(Stored records)
******************************
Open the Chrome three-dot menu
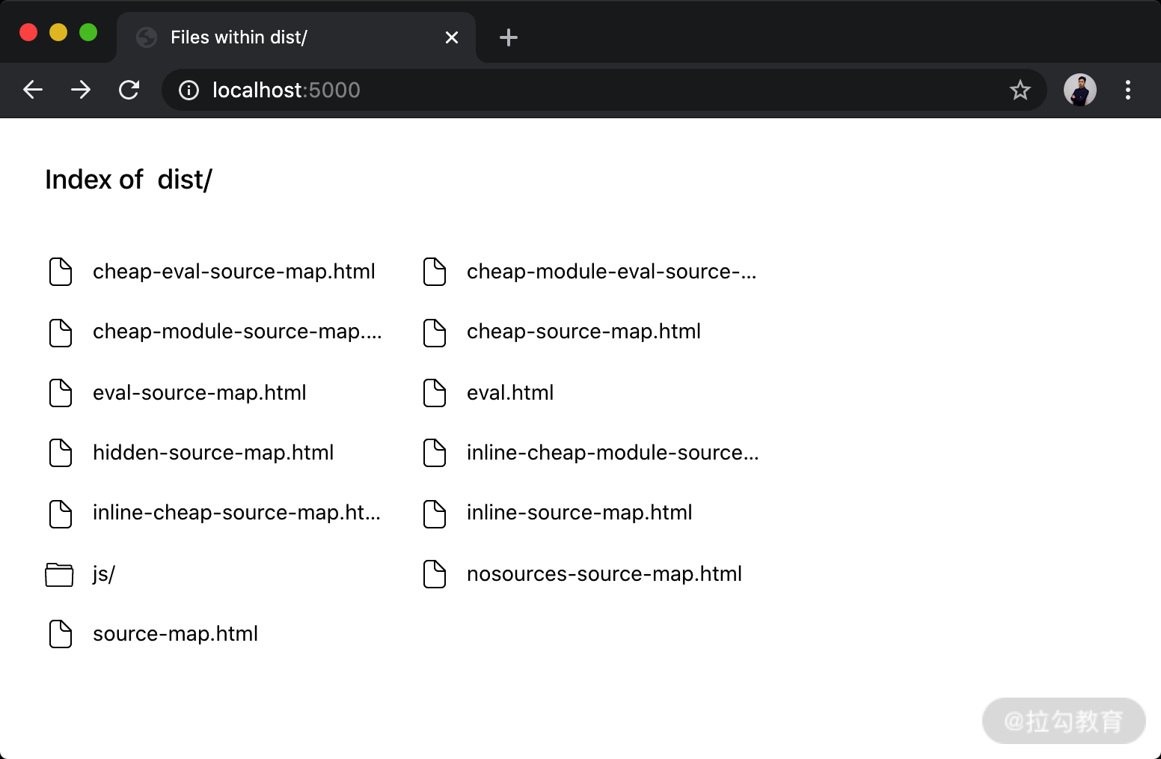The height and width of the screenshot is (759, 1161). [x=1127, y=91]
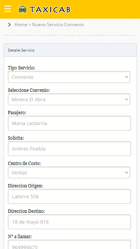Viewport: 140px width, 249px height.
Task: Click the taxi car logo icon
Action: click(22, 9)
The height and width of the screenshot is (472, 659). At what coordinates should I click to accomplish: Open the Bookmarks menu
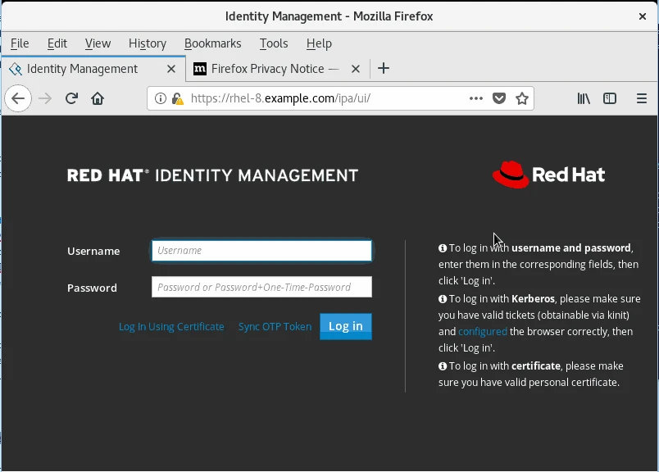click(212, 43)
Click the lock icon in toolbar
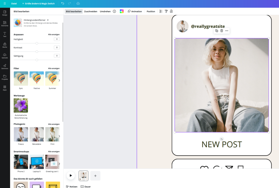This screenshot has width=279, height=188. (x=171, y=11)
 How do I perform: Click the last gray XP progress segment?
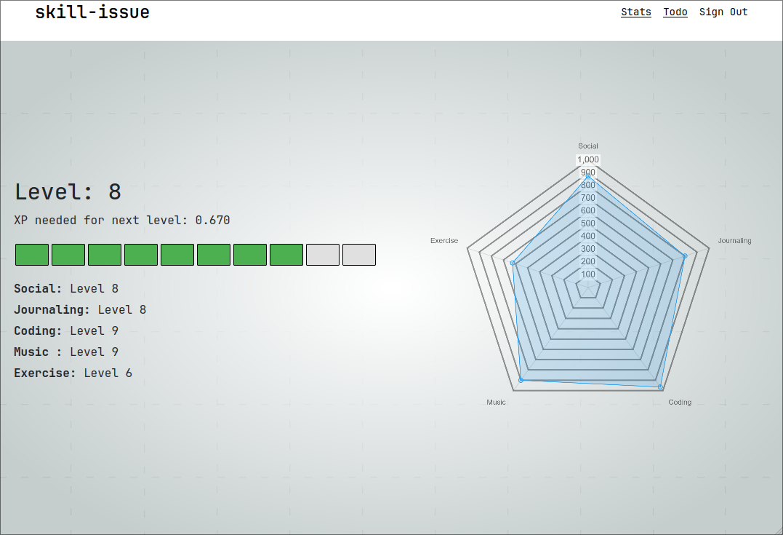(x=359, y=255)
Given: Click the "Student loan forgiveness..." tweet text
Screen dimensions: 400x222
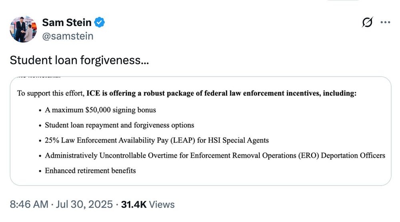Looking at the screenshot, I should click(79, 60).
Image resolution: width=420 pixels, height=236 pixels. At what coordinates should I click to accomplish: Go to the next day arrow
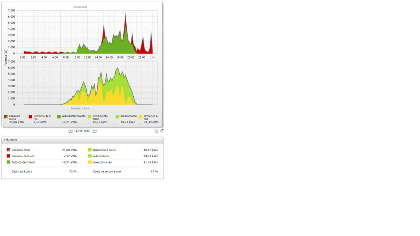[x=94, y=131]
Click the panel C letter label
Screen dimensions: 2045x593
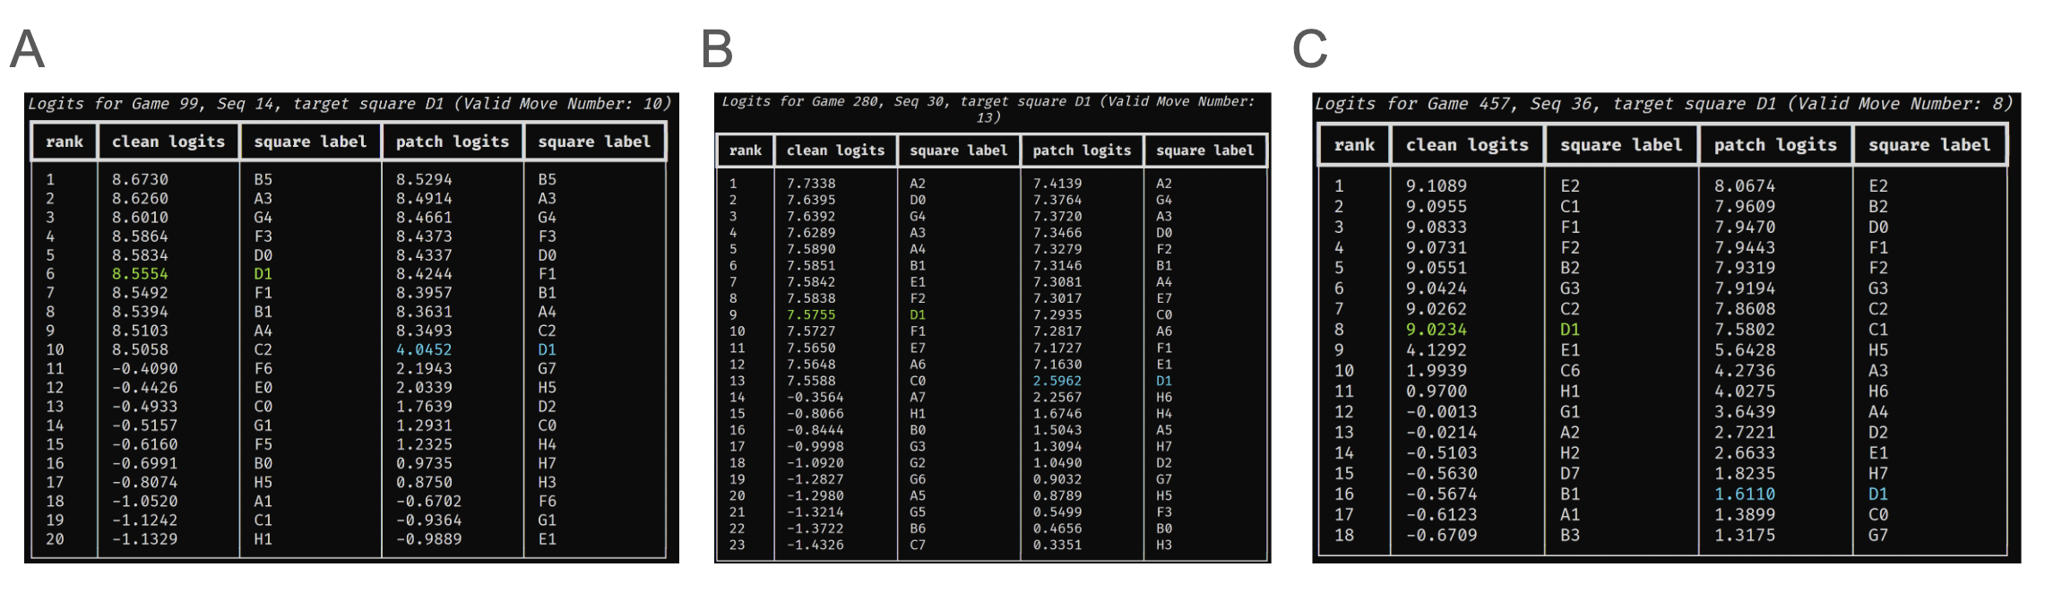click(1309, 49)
******************************
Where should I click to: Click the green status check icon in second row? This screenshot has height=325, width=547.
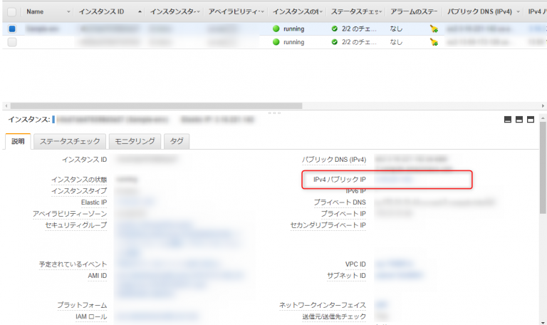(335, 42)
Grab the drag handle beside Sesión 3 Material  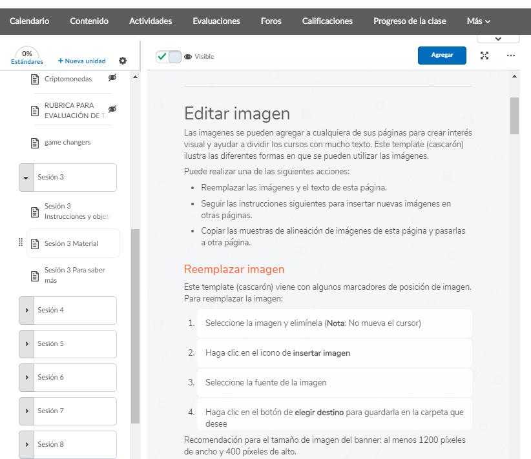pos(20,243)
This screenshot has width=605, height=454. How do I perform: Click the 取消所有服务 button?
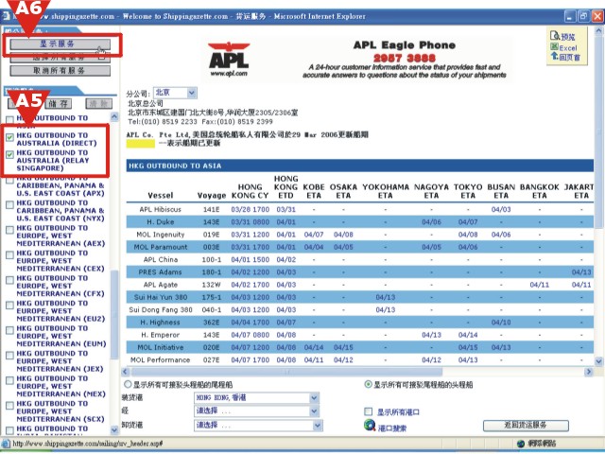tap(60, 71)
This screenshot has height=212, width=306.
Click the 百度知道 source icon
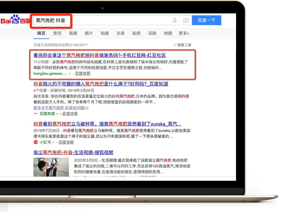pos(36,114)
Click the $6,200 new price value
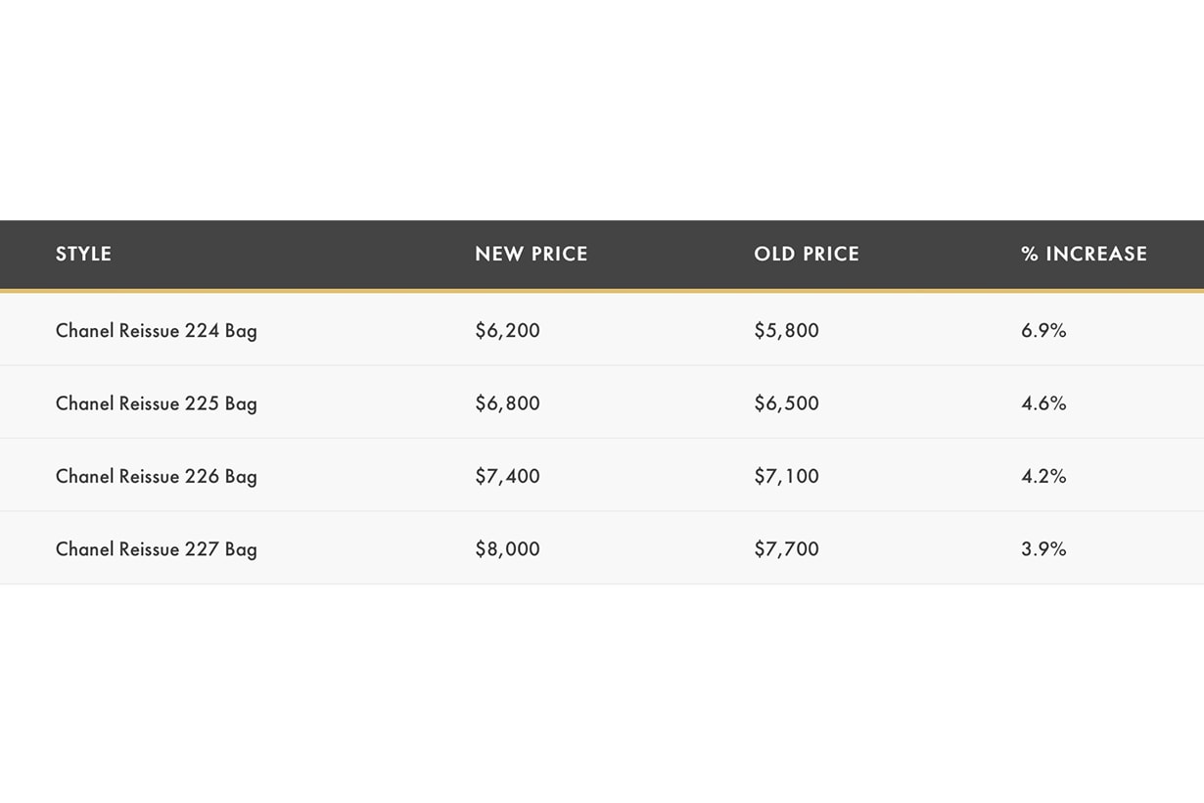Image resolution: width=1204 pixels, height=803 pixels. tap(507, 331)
******************************
-- Problem description --
Please copy out from the data above, without any picture, exactly the lines running from the one that holds "Screen dimensions: 400x222" through the one that holds "Click the panel C letter label", and nothing beyond them.

-- Completed task --
Screen dimensions: 400x222
Looking at the screenshot, I should click(79, 60).
Image resolution: width=420 pixels, height=236 pixels. At what coordinates should I click to accomplish: Go to the next day arrow
[x=94, y=131]
Click the panel C letter label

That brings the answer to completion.